In a 2001 video interview for Criterion, director Miloš Forman summarizes the difference between working in modern America and communist Czechoslovakia this way: “Commercial pressure means being at the mercy of the audience. Ideological pressure means being at the mercy of one or two idiots…I prefer commercial pressure,” he adds with a wry smile. But back in 1967, Forman was one of his home country’s most successful filmmakers. Loves of a Blonde, his 1965 dramedy, played to sold out theaters across Czechoslovakia and is now considered one of the pioneering films of the Czech New Wave. When it came time to make a follow-up, though, he and his collaborators were stumped. Feeling stifled in Prague, they decamped for a small town in Bohemia; in need of a break one night, they decided to attend a local celebration. It proved to be a font of inspiration, and The Firemen’s Ball was born.

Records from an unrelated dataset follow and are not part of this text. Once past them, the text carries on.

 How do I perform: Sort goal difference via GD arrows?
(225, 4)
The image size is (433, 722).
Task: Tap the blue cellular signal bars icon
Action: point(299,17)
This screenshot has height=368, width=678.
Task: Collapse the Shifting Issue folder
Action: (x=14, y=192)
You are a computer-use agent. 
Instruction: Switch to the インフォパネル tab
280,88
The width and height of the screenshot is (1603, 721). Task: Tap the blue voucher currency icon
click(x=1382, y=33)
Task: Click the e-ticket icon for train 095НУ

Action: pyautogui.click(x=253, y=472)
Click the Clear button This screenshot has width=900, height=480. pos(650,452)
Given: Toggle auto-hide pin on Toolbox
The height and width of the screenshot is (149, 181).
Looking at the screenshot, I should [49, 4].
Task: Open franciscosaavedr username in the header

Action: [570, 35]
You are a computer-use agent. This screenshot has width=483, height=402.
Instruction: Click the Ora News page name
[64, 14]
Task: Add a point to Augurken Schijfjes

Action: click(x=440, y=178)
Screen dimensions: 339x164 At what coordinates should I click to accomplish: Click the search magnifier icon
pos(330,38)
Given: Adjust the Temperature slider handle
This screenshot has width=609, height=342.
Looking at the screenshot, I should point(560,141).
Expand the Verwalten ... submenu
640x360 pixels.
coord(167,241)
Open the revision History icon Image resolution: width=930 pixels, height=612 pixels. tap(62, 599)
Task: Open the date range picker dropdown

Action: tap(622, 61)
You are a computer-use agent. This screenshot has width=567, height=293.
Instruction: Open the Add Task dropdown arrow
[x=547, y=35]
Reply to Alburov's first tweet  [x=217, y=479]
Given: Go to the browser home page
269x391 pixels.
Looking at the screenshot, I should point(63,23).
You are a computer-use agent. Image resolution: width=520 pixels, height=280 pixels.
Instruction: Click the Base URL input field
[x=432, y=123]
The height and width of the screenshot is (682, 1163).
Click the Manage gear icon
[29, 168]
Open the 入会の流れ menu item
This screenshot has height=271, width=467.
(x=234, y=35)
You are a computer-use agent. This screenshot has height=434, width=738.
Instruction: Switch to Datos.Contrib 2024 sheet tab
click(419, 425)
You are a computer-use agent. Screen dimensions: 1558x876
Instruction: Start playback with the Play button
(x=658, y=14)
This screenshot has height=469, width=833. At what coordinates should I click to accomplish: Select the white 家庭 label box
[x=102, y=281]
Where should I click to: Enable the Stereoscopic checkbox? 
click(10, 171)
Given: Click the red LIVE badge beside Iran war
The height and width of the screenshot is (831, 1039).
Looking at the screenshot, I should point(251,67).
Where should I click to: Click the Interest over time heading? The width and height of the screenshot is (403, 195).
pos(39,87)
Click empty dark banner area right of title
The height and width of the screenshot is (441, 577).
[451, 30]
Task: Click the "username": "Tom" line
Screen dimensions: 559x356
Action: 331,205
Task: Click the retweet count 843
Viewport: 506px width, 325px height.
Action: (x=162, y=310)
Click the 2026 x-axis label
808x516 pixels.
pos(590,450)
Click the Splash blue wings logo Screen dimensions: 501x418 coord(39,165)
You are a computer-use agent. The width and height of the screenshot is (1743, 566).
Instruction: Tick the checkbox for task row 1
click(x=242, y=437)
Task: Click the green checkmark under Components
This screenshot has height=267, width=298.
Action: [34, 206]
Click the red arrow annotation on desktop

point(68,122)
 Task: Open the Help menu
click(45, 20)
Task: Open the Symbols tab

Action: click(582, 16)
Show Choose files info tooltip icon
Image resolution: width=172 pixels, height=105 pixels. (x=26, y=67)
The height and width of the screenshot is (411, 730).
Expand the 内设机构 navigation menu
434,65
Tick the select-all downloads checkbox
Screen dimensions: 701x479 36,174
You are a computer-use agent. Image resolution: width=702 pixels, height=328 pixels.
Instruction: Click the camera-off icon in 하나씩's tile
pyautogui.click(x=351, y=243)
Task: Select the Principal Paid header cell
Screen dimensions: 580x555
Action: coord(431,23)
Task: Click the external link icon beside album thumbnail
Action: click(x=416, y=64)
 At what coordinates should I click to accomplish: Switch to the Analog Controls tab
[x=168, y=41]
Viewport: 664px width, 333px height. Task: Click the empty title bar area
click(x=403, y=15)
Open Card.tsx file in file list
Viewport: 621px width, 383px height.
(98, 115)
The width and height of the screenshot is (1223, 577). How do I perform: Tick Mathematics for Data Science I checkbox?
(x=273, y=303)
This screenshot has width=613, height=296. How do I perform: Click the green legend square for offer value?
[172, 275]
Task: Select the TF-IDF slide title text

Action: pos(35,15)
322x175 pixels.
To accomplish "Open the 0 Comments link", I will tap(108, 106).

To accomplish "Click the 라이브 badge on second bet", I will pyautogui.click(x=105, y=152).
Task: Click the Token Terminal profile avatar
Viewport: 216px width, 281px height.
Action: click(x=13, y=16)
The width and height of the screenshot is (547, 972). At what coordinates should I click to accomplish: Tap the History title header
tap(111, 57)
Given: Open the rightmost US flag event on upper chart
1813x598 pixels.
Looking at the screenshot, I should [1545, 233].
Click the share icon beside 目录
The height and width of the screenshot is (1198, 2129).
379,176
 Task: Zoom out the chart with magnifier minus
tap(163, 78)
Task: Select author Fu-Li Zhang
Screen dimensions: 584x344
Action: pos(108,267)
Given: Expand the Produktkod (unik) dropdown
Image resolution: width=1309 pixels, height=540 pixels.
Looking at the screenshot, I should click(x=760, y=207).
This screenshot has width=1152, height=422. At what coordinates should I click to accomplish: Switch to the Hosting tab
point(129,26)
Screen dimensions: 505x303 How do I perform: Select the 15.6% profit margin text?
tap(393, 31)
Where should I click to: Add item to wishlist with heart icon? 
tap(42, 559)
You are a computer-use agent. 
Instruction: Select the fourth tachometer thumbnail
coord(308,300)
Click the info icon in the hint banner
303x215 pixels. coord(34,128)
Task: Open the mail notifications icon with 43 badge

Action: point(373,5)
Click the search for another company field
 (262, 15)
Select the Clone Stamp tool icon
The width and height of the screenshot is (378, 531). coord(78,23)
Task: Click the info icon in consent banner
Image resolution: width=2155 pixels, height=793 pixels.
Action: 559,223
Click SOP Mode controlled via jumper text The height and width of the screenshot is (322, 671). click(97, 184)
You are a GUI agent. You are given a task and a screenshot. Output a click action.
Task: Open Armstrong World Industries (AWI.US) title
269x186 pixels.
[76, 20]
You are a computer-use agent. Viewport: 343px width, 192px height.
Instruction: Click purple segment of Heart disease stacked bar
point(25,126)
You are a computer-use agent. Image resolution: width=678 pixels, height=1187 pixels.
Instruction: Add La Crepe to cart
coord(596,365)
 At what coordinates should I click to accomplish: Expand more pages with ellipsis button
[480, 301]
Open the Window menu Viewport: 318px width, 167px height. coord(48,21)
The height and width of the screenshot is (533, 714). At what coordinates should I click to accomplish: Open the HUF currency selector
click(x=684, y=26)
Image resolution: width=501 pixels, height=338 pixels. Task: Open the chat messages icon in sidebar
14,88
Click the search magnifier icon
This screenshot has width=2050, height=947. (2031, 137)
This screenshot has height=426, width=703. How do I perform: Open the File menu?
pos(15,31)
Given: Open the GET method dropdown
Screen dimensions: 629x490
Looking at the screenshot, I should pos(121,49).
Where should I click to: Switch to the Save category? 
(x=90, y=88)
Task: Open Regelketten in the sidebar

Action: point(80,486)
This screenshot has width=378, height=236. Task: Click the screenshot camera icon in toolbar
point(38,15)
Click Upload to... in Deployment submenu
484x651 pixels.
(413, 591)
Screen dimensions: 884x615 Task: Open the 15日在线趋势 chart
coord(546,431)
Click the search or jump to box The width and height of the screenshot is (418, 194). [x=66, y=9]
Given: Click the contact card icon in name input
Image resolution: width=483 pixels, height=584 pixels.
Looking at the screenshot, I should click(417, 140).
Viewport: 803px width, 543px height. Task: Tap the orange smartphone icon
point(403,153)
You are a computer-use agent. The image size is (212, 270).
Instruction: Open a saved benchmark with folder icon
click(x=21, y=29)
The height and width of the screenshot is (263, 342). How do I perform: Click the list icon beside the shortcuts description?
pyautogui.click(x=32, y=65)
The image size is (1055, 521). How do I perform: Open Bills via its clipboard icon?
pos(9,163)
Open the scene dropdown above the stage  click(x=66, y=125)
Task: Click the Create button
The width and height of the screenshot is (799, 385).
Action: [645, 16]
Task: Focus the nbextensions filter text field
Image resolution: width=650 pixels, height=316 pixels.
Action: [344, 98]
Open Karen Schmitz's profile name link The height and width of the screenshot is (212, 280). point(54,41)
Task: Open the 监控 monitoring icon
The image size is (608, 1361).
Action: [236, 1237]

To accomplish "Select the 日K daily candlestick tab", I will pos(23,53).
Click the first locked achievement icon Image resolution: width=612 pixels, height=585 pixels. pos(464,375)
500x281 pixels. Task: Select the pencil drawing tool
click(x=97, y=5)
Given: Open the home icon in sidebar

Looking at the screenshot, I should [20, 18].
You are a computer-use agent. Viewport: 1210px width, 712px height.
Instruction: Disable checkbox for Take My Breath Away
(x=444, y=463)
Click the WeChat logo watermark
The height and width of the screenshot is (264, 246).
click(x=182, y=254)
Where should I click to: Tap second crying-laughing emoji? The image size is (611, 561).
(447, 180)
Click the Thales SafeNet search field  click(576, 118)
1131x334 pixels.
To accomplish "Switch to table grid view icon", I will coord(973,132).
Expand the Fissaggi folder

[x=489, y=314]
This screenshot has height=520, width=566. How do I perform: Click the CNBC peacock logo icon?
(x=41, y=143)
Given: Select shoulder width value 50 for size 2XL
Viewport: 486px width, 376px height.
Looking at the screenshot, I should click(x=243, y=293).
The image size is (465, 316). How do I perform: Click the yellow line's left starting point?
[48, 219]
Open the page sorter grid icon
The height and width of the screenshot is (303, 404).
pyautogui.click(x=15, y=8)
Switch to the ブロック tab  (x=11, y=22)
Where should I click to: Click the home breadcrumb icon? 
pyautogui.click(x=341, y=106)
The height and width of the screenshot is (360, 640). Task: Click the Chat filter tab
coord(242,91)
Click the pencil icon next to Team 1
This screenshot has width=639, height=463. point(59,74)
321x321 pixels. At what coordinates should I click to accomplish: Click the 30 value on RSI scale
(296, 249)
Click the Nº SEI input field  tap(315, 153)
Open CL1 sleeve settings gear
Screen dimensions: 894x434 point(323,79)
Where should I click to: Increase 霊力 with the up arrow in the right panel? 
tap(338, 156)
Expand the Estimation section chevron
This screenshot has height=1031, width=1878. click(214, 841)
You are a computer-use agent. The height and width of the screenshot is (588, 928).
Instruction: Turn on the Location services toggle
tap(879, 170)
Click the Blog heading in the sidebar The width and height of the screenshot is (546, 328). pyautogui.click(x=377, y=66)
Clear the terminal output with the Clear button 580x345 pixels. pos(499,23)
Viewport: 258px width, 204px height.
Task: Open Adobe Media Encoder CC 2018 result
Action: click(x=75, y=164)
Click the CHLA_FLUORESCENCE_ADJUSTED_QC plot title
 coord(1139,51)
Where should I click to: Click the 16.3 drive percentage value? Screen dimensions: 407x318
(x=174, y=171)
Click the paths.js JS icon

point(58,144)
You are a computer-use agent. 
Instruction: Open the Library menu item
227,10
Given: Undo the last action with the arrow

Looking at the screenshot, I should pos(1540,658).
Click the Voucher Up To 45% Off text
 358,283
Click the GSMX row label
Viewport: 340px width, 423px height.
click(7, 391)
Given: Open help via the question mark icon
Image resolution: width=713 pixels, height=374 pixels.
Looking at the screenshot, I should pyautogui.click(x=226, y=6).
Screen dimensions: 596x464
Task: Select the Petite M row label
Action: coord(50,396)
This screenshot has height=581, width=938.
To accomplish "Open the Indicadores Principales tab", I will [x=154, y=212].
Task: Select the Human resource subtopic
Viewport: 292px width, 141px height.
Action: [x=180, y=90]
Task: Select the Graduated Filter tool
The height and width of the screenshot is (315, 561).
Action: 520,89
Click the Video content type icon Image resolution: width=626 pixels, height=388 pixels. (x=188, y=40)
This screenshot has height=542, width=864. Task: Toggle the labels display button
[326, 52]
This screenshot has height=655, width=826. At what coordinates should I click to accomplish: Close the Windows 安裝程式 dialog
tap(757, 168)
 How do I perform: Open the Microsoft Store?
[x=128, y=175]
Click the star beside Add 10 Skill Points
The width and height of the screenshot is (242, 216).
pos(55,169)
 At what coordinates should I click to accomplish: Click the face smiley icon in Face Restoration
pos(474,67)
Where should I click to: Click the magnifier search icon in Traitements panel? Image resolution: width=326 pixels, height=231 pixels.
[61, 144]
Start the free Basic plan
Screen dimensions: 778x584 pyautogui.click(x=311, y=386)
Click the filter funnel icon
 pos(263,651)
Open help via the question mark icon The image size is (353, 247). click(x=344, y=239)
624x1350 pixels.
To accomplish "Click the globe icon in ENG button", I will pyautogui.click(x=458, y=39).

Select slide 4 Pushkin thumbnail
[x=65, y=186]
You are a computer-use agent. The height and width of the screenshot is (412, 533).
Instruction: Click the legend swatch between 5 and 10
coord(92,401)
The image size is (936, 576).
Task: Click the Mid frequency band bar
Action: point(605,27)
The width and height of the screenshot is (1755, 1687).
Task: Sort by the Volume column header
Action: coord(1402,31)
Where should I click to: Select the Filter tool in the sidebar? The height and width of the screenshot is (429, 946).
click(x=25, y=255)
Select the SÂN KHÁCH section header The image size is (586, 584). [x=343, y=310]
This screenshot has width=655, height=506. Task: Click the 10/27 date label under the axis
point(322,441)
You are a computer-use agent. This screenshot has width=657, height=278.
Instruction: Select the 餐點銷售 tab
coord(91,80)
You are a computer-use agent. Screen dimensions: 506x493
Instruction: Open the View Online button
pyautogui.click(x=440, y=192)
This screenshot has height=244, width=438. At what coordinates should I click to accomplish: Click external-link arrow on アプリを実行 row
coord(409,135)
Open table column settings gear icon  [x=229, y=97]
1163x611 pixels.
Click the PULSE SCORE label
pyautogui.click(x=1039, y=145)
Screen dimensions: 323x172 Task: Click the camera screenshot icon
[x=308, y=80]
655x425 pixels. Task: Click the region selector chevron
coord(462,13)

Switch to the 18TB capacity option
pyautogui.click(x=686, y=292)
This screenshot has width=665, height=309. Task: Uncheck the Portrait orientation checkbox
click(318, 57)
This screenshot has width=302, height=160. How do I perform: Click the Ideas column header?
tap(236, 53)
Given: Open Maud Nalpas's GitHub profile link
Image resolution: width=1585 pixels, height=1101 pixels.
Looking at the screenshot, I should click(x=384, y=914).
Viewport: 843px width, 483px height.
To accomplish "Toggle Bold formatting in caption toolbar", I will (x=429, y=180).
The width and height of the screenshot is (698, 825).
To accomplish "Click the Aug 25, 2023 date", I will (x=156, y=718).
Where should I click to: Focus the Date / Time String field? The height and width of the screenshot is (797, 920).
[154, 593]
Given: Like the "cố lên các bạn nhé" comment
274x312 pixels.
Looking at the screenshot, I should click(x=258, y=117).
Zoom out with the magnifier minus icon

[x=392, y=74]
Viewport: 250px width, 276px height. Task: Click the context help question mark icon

Forman long maintained that Ball was not intended to be read as a straight allegory of any particular government. “Everybody has the best intentions,” he’s quoted as saying in Peter Hames’s book The Czechoslovak New Wave. “But suddenly things turn out in such a catastrophic way that, for me, this is a vision of what’s going on today in the world.” For this group of hapless volunteer firemen, catastrophe is evident from the start. Before the party has even begun, someone has stolen a chocolate cake from the raffle prize table and the banner has caught fire. The night’s star attraction is the department’s eighty-six year old honorary president who was recently diagnosed with cancer, though it’s unclear if he’s been informed of it yet. “If he doesn’t know, we’re not going to tell him,” the other men agree. This is just the first of many episodes of blame passing and petty arguments that make up the bulk of the film’s fleet seventy-three minute runtime.
Forman shot in a real Palace of Culture in Vrchlabí, and the majority of the cast were non-professionals culled from the local townspeople and fire brigade. This gives Ball an lived-in, almost documentarian quality; each frame is bursting to the brim with interesting faces and authentic details. As the night wears on and grows in raucousness, the firemen concern themselves with finding eight suitable candidates for their Miss Firemen contest among the young women in attendance. But like everything else, this process is handled with exquisite ineptness as each judge has differing opinions on the best attributes of said candidates and how best to observe them, not to mention the constant haggling from parents who want to make sure their daughters are included in the ranks. The camera often takes the men’s point of view in these moments, making the audience both uncomfortably complicit in the ogling that they do and unwitting recipients of the contempt the girls feel for them. Understandably, the young women are reluctant to participate and the ceremony erupts into chaos as they hide in the ladies room which the firemen, ever compliant, won’t enter.
It’s not all blundering anarchy, though, and there are consequences to these men’s incompetency. When a real blaze interrupts the festivities, the firemen are unable to get their new engine to work and resort to throwing snow onto the flames while the old man they carried out of the house against his will watches it burn to the ground. Later, they will attempt to give him the raffle tickets in a show of support but, tellingly, the M.C. can’t think of the word “solidarity.” All the prizes have been pilfered by then anyway.

Haunting moments like these make the reactions Forman received from Czech censors, who claimed the film ridiculed the working man, all the more perplexing, though perhaps not surprising. It’s practically a requirement of great satire that it be misread by its targets. But the best satirists are also humanists, and Forman clearly has a certain amount of affection for these bumbling bureaucrats—or at least a thorough understanding that all governmental bodies are flawed because they’re made up of people, who are venal, self-righteous, and occasionally well-meaning. This is hardly unique to his place and time. “The prestige of the brigade is more important than my honesty,” a fireman insists late in the film, which sounds like something that could be said in the Senate today.
Still, many in his country didn’t agree. Before Ball was even released, Forman faced ten years in prison for “economic damage to the state” after his producer Carlo Ponti pulled his financing. But the director had some friends in high places, and after he showed the film to Claude Berri in Paris, it was passed along to François Truffaut who bought the international rights. After being shelved for a year, the film was playing in Czech theaters when the Russians rolled their tanks in and subsequently banned it “forever.” It was thanks to the efforts – and funds – of Truffaut that Ball received distribution in the west. Forman left Czechoslovakia in 1968 and never made a film there again.
He was lucky. While Forman went on to become a successful, Oscar-winning director in America, many of his New Wave compatriots, whether by choice or circumstance, stayed behind, continuing to make work that had to pass the muster of one or two idiots. By the early ‘70s, the movement had mostly been stifled, never quite achieving the influential reach of its French and German counterparts. One wonders what other subversive masterpieces have been lost, or never got made in the first place. Nevertheless, The Fireman’s Ball serves as a reminder that making radical art is possible even in a totalitarian environment. We just have to be willing to offend a few sensibilities along the way.
“The Fireman’s Ball” is streaming on the Criterion Channel.